Add rustc_lexer::TokenKind::Eof.

nnethercote · nnethercote · commit da84f0f4c319 · 2022-09-26T13:48:08.000+10:00
For alignment with `rust_ast::TokenKind::Eof`. Plus it's a bit faster,
due to less `Option` manipulation in `StringReader::next_token`.
diff --git a/compiler/rustc_lexer/src/lib.rs b/compiler/rustc_lexer/src/lib.rs
@@ -139,6 +139,9 @@ pub enum TokenKind {
 
     /// Unknown token, not expected by the lexer, e.g. "№"
     Unknown,
+
+    /// End of input.
+    Eof,
 }
 
 #[derive(Clone, Copy, Debug, PartialEq, Eq)]
@@ -235,7 +238,10 @@ pub fn validate_raw_str(input: &str, prefix_len: u32) -> Result<(), RawStrError>
 /// Creates an iterator that produces tokens from the input string.

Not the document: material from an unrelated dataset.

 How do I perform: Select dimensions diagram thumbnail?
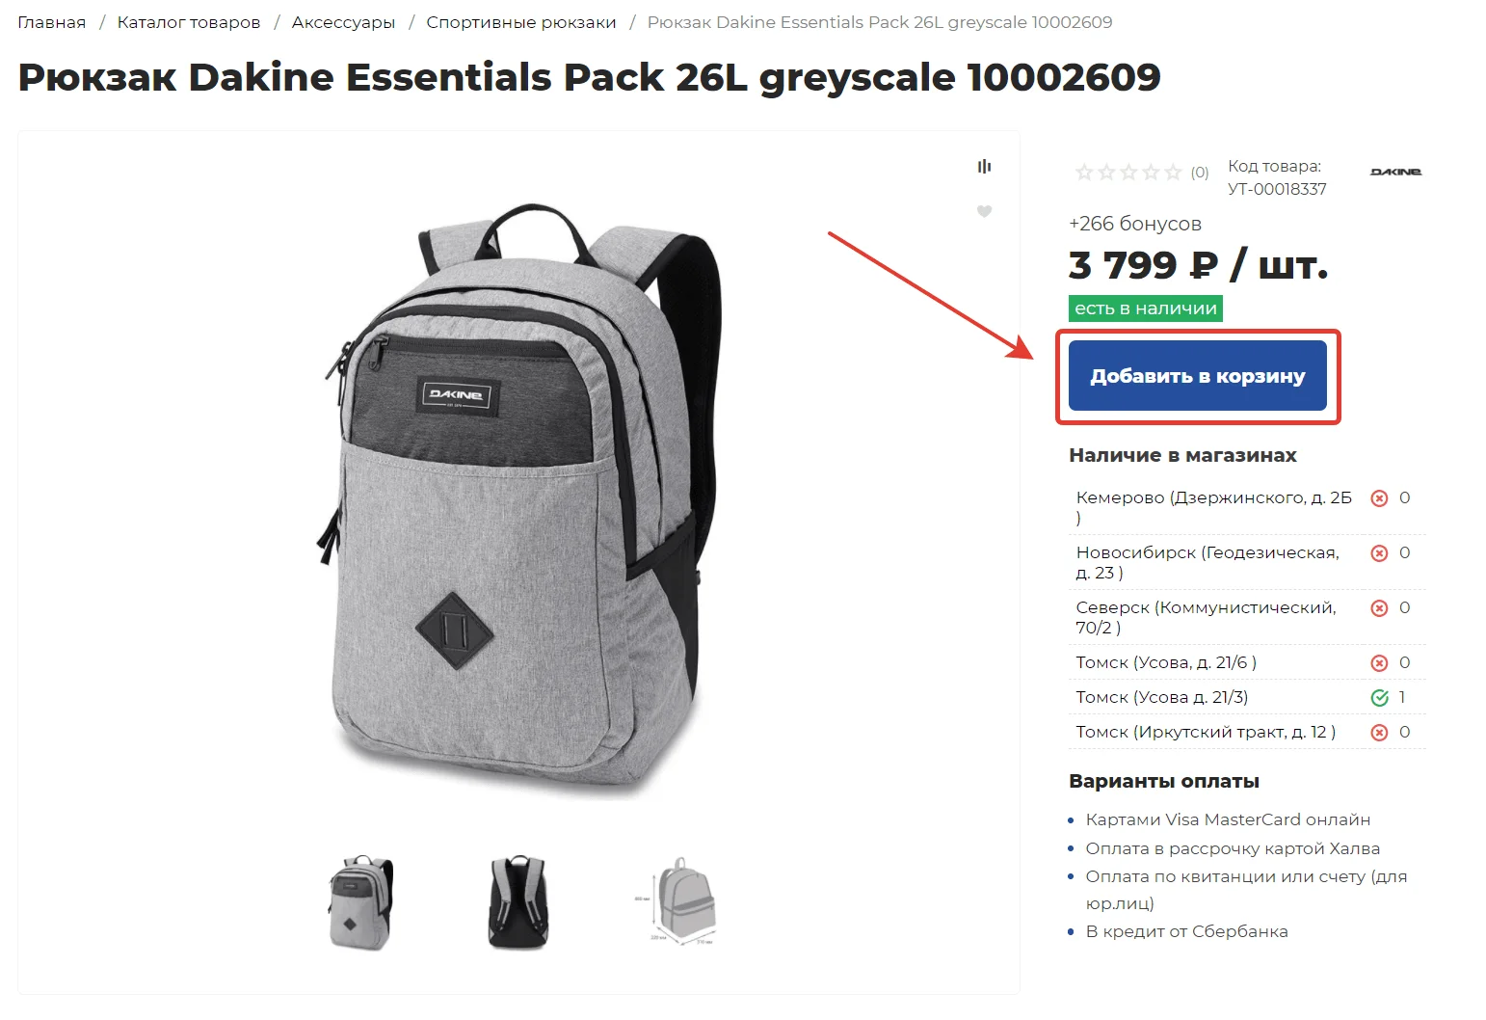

 pub fn tokenize(input: &str) -> impl Iterator<Item = Token> + '_ {
     let mut cursor = Cursor::new(input);
-    std::iter::from_fn(move || cursor.advance_token())
+    std::iter::from_fn(move || {
+        let token = cursor.advance_token();
+        if token.kind != TokenKind::Eof { Some(token) } else { None }
+    })
 }
 
 /// True if `c` is considered a whitespace according to Rust language definition.
@@ -297,8 +303,11 @@ pub fn is_ident(string: &str) -> bool {
 
 impl Cursor<'_> {
     /// Parses a token from the input string.
-    pub fn advance_token(&mut self) -> Option<Token> {
-        let first_char = self.bump()?;
+    pub fn advance_token(&mut self) -> Token {
+        let first_char = match self.bump() {
+            Some(c) => c,
+            None => return Token::new(TokenKind::Eof, 0),
+        };
         let token_kind = match first_char {
             // Slash, comment or block comment.
             '/' => match self.first() {
@@ -419,7 +428,7 @@ impl Cursor<'_> {
             }
             _ => Unknown,
         };
-        let res = Some(Token::new(token_kind, self.pos_within_token()));
+        let res = Token::new(token_kind, self.pos_within_token());
         self.reset_pos_within_token();
         res
     }
diff --git a/compiler/rustc_parse/src/lexer/mod.rs b/compiler/rustc_parse/src/lexer/mod.rs
@@ -80,14 +80,7 @@ impl<'a> StringReader<'a> {
 
         // Skip trivial (whitespace & comments) tokens
         loop {
-            let token = match self.cursor.advance_token() {
-                Some(token) => token,
-                None => {
-                    let span = self.mk_sp(self.pos, self.pos);
-                    return (Token::new(token::Eof, span), preceded_by_whitespace);
-                }
-            };
-
+            let token = self.cursor.advance_token();
             let start = self.pos;
             self.pos = self.pos + BytePos(token.len);
 
@@ -327,6 +320,7 @@ impl<'a> StringReader<'a> {
                 err.emit();
                 token?
             }
+            rustc_lexer::TokenKind::Eof => token::Eof,
         })
     }
 
diff --git a/src/librustdoc/html/highlight.rs b/src/librustdoc/html/highlight.rs
@@ -415,7 +415,10 @@ struct TokenIter<'a> {
 impl<'a> Iterator for TokenIter<'a> {
     type Item = (TokenKind, &'a str);
     fn next(&mut self) -> Option<(TokenKind, &'a str)> {
-        let token = self.cursor.advance_token()?;
+        let token = self.cursor.advance_token();
+        if token.kind == TokenKind::Eof {
+            return None;
+        }
         let (text, rest) = self.src.split_at(token.len as usize);
         self.src = rest;
         Some((token.kind, text))
@@ -849,6 +852,7 @@ impl<'a> Classifier<'a> {
                 Class::Ident(self.new_span(before, text))
             }
             TokenKind::Lifetime { .. } => Class::Lifetime,
+            TokenKind::Eof => panic!("Eof in advance"),
         };
         // Anything that didn't return above is the simple case where we the
         // class just spans a single token, so we can use the `string` method.